Contemporaneamente all’uscita al cinema di Matrix, la Marvel ha rilasciato Spiderman: No Way From Home, un film che è una tela nostalgica, uno sguardo al passato che ha conquistato i fan dell’Uomo Ragno usando il vecchio per creare qualcosa di nuovo. È un viaggio nostalgico ben riuscito, che coinvolge emotivamente gli spettatori, senza appesantirli. Al contrario, il viaggio nostalgico di Matrix spesso stucca perché sovrasatura gli elementi familiari, non fa altro che sottolineare il divario qualitativo che la quarta pellicola non riesce a colmare e la differenza stilistica.
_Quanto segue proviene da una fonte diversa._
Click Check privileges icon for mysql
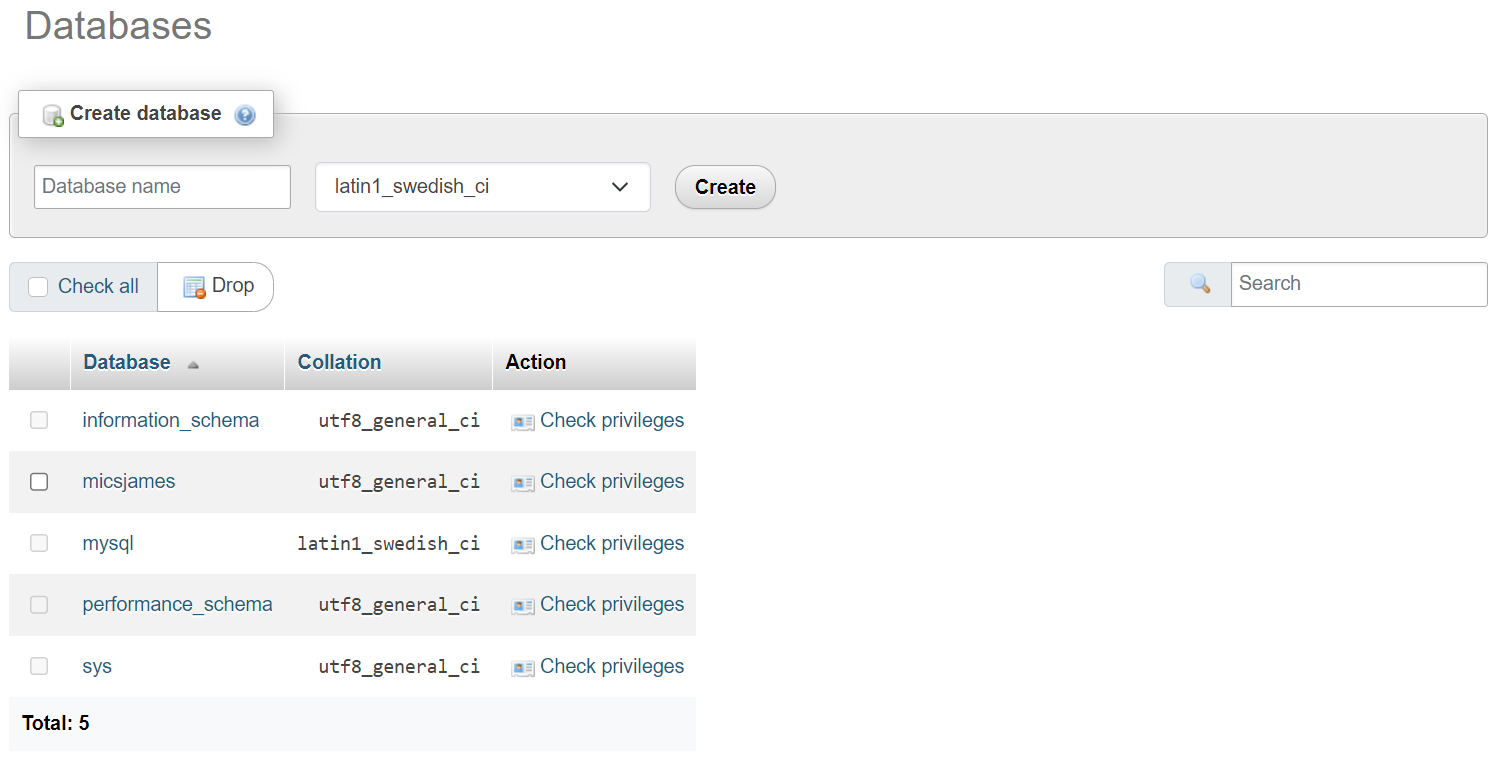Screen dimensions: 1503x767 522,543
Le atmosfere cupe e cyberpunk della prima trilogia vengono parzialmente perse, così come quella sensazione di oppressione che permeava i precedenti capitoli. Se prima la libertà tanto agognata era collettiva, quella di Matrix Resurrections è individuale. Tutto ruota intorno alla relazione tra Trinity e Neo, ponendo l’accento sui loro sentimenti come forza propulsiva della narrazione. Matrix Resurrections è per chiunque voglia fare un viaggio tra i ricordi e scoprire qualcosa di più sul futuro dei personaggi tanto amati, ma senza troppe aspettative.


Serena B. Ritondale

Serena B. Ritondale nasce a Roma nel 1991. Comincia la sua carriera da redattrice scrivendo per alcune testate online di letteratura e cinema, tra cui Vertigo24 dove ricopre il ruolo di Vice Caporedattore. Si laurea in Sociologia all’Università Sapienza di Roma e successivamente si diploma all’Istituto Rossellini come Videomaker per cinema, tv e web....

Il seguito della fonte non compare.